* _Directions_: Please answer from the Karsten Klein biography: what did Klein study at the University of Würzburg?

* _Exercise passage_:
※ ※ ※

Member of the Bundestag
- In office 2017–2025

Personal details
- Born: 2 December 1977 (age 48) Aschaffenburg, West Germany (now Germany)
- Party: FDP
- Children: 3
- Alma mater: University of Würzburg

= Karsten Klein =

German politician

Karsten Klein (born 2 December 1977) is a German politician of the Free Democratic Party (FDP) who has served as a member of the Bundestag from the state of Bavaria from 2017 to 2025.

== Early life and education ==
After graduating from high school in 1999, Klein studied business administration at the University of Würzburg.

== Career==
Before being elected to the state parliament, Klein was marketing and sales manager of an Aschaffenburg company. He was managing director of the research institution Zentrum für Telematik e. V. in 2014 and worked as a research consultant for EU projects at the University of Applied Sciences in Aschaffenburg from 2015 until he moved to the Bundestag.

From 2008 to 2013 Klein served as a member of the State Parliament of Bavaria. During that time, he was a member of the Budget Committee and served as his parliamentary group's spokesperson on the state's budget.

Klein became a member of the Bundestag after the 2017 German federal election. He was a member of the Budget Committee and the Audit Committee. In this capacity, he served as his parliamentary group's rapporteur on the annual budgets of the Federal Ministry of Health and the Federal Ministry of Defence.

※ ※ ※

* _Source material_:
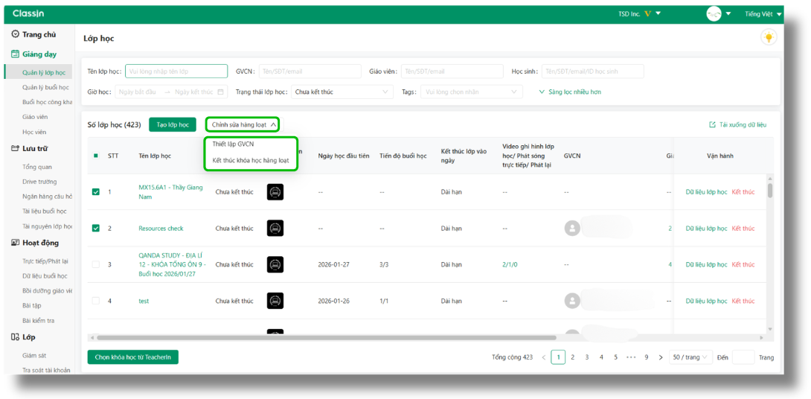This screenshot has width=811, height=399.
Task: Click the class thumbnail icon in row 1
Action: click(x=275, y=192)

※ ※ ※

* _Solution to this problem_: Business administration.